Arden’s concept of the dramatist means that his drama has been almost exclusively political, but his politics have changed and his involvement developed over time. In his early plays, although he treated parochial issues, he tended not to take a stand; rather, like the architect he had trained to be, he was merely concerned with how people live, as indicated by such titles as Live Like Pigs and The Happy Haven. If any stand was implied, it was likely to be anti-Socialist—for example, to condemn heavy-handed administration of the welfare state. Soon, however, through his historical parables, Arden expanded his vision. He began to connect local issues to world issues and to historical processes, and he began to deal either directly or indirectly with pacifist and Socialist concerns: militarism, colonialism, and economic and social injustice. Finally, the plays written with D’Arcy take a more militant, partisan approach toward these same issues and others (such as sexism), condemning the imperialist/militarist/capitalist/exploitative mentality and viewing the Irish situation as a prime result of this mentality.

For Arden, the development in his thinking is summed up in the crisis of the liberal: the conflict between revolution and reform and the fear that reform is only refining and strengthening an exploitative system. His thinking is influenced not only by the world scene but also specifically by Britain’s past experience of empire. Also, Arden’s thinking is not unique in contemporary Britain but is only one aspect of a political mood evoked by the title of the first New Wave play, John Osborne’s Look Back in Anger (pr. 1956).
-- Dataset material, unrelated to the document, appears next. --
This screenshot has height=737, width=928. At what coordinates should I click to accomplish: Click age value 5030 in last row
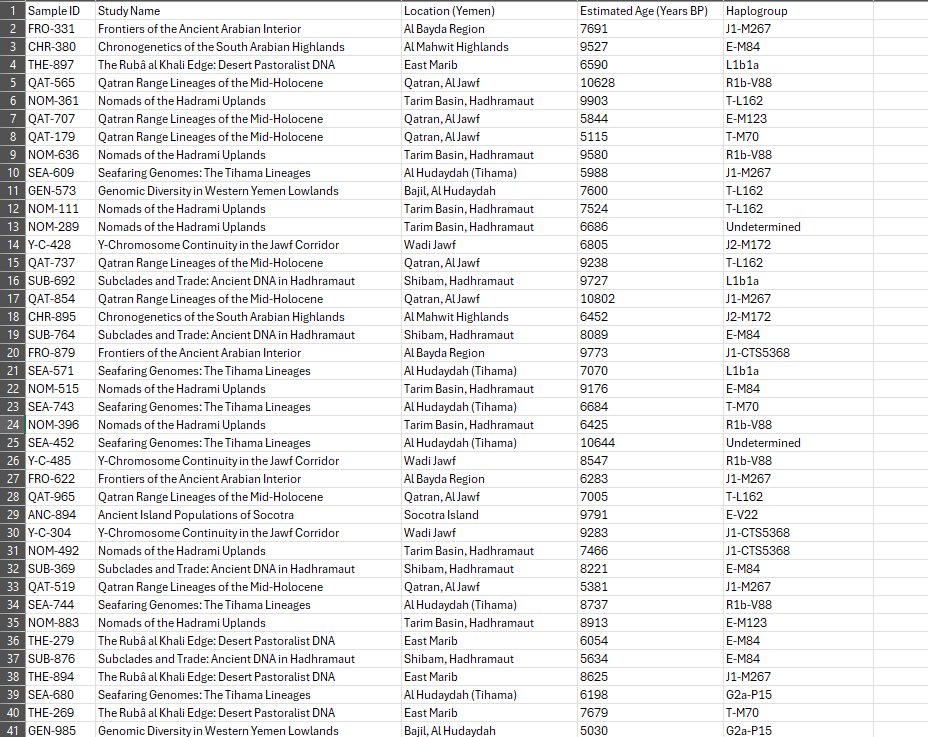(650, 730)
In three early social comedies, The Waters of Babylon, Live Like Pigs, and The Happy Haven, one sees the young dramatist struggling to find his way. All three plays are generally comic in tone, but some terrible things happen in each one. Some of the humor is undergraduate, but when these were written, the playwright had, after all, only recently been a student (and his most appreciative audience was students). Despite flashes of energy, the action drags in both Live Like Pigs and The Happy Haven, and both plays mix modes awkwardly: Live Like Pigs combines naturalism with the Brechtian mode, while The Happy Haven mixes naturalism with a Theater of the Absurd parable.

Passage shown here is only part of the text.